Le climat social se dégrade, nous dit-on. Mais qu'entend-on par là ? S'agit-il d'une poussée de conflits ou d'une simple morosité ambiante aux conséquences plus économiques et politiques que sociales ? Incontestablement, le ralentissement de la croissance avec son cortège d'effets sur les déficits publics et l'emploi enlève des marges de manœuvre au gouvernement et au pays tout entier.

Les réformes annoncées, comme celle des retraites, sont ardues et, en face, le gouvernement peut difficilement aligner des mesures positives dans d'autres domaines. Une situation qui se dégrade, donc, mais de vrais et durs conflits, point encore. L'expérience passée prouve d'ailleurs que, dans ces périodes, le secteur public est le seul à pouvoir se les permettre. Quand ces conflits éclatent, c'est moins sur un mot d'ordre syndical que sous la pression de la base, pour une raison, ou plutôt une série de raisons non réellement prévisibles. Ne nous livrons donc pas à un exercice de météorologie sociale. Notons simplement qu'à partir d'avril la concentration dans la fonction publique de risques liés aux retraites, mais aussi aux salaires et à la décentralisation, pourrait créer une masse critique, mais rien n'est moins sûr.

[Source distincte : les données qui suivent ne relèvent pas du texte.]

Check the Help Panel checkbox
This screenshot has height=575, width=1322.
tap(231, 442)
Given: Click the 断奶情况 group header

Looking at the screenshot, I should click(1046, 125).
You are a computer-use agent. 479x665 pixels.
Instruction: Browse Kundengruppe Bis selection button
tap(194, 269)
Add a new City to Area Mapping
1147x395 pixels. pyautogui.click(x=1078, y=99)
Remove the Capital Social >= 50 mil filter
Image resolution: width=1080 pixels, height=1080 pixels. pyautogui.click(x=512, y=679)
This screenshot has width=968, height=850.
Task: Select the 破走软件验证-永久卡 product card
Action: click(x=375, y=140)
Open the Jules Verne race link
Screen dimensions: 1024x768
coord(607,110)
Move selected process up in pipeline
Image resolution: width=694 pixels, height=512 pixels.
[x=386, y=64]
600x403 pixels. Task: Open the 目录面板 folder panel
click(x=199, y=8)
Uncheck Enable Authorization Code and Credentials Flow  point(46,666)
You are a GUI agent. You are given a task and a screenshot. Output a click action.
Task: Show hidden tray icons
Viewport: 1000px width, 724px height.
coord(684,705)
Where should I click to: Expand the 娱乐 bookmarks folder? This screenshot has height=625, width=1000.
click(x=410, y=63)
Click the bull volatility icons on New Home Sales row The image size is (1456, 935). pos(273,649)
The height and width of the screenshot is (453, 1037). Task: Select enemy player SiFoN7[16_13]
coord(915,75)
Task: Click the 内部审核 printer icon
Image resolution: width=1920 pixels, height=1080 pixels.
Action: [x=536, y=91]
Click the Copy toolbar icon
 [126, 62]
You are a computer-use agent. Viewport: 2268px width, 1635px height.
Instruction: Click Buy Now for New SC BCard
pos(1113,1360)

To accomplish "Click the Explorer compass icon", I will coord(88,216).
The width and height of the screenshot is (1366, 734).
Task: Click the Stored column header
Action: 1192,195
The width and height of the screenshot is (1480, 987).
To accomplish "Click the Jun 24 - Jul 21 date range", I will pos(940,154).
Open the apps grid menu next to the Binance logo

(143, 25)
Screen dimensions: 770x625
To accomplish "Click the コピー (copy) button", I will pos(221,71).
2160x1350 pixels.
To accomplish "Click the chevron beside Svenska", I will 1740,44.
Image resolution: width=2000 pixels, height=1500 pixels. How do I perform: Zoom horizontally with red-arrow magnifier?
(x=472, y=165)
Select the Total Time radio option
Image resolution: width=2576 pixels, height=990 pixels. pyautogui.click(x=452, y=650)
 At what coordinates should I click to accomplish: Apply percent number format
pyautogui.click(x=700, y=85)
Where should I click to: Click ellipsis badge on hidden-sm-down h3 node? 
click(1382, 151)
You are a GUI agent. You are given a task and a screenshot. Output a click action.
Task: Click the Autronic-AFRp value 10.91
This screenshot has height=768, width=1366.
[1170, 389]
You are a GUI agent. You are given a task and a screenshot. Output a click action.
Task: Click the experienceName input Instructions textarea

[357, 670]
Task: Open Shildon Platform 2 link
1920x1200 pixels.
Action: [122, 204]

L'essentiel est ailleurs : dans l'esprit public. Les Français avaient vécu les dernières années comme celles de la sortie de ce qu'ils appelaient improprement la « crise ». La croissance était revenue et, avec elle, les créations d'emplois massives, l'abandon de la rigueur, pour tout dire l'optimisme. Pour un peu, ces mêmes Français se croiraient revenus dans les années grises. Ils n'en sont pas encore certains mais ils se posent la question. C'est pourquoi 2003 et 2004 seront si importantes. D'elles dépend que le pessimisme l'emporte ou que le malaise soit passager. D'elles dépend – ou non – un certain air de printemps qui favorise si bien l'esprit d'entreprise et le climat social.